The Honolulu-based utility said today in a statement that it will initially use the fuel at its 80-megawatt Keahole Power Plant on the island of Hawaii, and may also use it at other facilities there and on Oahu and Maui.
Aina will spend $320 million to develop a farm for energy crops and a processing facility to turn the plants into biofuel, Char Chang, a company spokesman, said today in an e-mail. The 13,000-acre farm will grow mainly sweet sorghum and eucalyptus, and the company will also use Christmas berry and guinea grass, Chang said.
Aina has raised $4 million in seed money to date and anticipates receiving $5 million “in coming weeks,” Chang said. The company is in talks with investment banks including Goldman Sachs Group Inc., Morgan Stanley, and JPMorgan Chase & Co., he said.
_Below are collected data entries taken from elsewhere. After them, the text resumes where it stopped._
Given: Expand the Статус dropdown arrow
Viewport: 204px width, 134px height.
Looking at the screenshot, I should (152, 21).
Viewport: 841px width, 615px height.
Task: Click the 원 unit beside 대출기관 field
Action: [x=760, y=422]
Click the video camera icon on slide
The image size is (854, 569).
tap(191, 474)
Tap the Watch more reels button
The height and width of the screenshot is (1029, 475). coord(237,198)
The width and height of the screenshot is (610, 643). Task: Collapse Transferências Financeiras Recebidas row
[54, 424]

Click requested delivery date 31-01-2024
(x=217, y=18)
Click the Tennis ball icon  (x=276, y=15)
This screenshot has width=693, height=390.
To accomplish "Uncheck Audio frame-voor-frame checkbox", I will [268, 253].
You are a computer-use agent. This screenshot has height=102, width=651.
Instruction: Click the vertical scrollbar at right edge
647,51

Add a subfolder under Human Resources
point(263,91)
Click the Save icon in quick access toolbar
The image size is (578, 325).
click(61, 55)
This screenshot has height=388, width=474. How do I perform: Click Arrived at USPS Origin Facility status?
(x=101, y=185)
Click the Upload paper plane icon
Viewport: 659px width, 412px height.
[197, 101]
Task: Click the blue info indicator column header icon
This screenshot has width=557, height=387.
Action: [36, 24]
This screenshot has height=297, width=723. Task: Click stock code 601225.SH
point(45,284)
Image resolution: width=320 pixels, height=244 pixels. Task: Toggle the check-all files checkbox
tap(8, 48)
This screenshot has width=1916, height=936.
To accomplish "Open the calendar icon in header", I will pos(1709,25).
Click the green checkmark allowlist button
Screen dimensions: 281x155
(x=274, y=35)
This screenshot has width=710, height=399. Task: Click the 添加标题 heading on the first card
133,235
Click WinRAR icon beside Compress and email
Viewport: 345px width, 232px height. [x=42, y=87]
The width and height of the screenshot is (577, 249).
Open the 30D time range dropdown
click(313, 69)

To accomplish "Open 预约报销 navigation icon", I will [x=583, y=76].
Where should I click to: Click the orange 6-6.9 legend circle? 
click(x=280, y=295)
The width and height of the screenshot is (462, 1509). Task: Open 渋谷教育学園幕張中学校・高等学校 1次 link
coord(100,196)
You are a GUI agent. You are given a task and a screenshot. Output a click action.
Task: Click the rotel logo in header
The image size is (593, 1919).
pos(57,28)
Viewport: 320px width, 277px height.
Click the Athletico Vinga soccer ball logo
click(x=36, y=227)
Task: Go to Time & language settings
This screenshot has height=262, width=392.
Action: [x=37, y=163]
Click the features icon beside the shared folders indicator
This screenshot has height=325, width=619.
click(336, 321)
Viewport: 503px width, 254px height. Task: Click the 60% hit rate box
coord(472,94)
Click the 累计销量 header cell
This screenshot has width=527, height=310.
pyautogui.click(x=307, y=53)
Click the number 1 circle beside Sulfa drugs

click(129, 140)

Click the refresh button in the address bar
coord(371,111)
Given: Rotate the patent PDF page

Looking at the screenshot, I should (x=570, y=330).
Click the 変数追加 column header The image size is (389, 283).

Aina has obtained exclusive rights in Hawaii from Tekgar LLC and Bionics Fuel Technologies AG for a technology called “microwave depolymerization” that uses heat and pressure to convert organic material into synthetic diesel, Chang said.
Hawaiian Electric said the contract would add $1.55 to $1.86 per month to the bill of typical residential customers who use between 500 kilowatt-hours and 600 kilowatt-hours of power each month.
Terms of the utility’s fixed-price, 20-year contract with Aina were not disclosed. Aina will provide 14 million gallons of biofuel per year beginning in 2014, increasing to 16 million gallons per year in 2015, Hawaiian Electric said.
Construction on the processing facility is expected to begin in the first quarter of 2012, Aina said in a statement.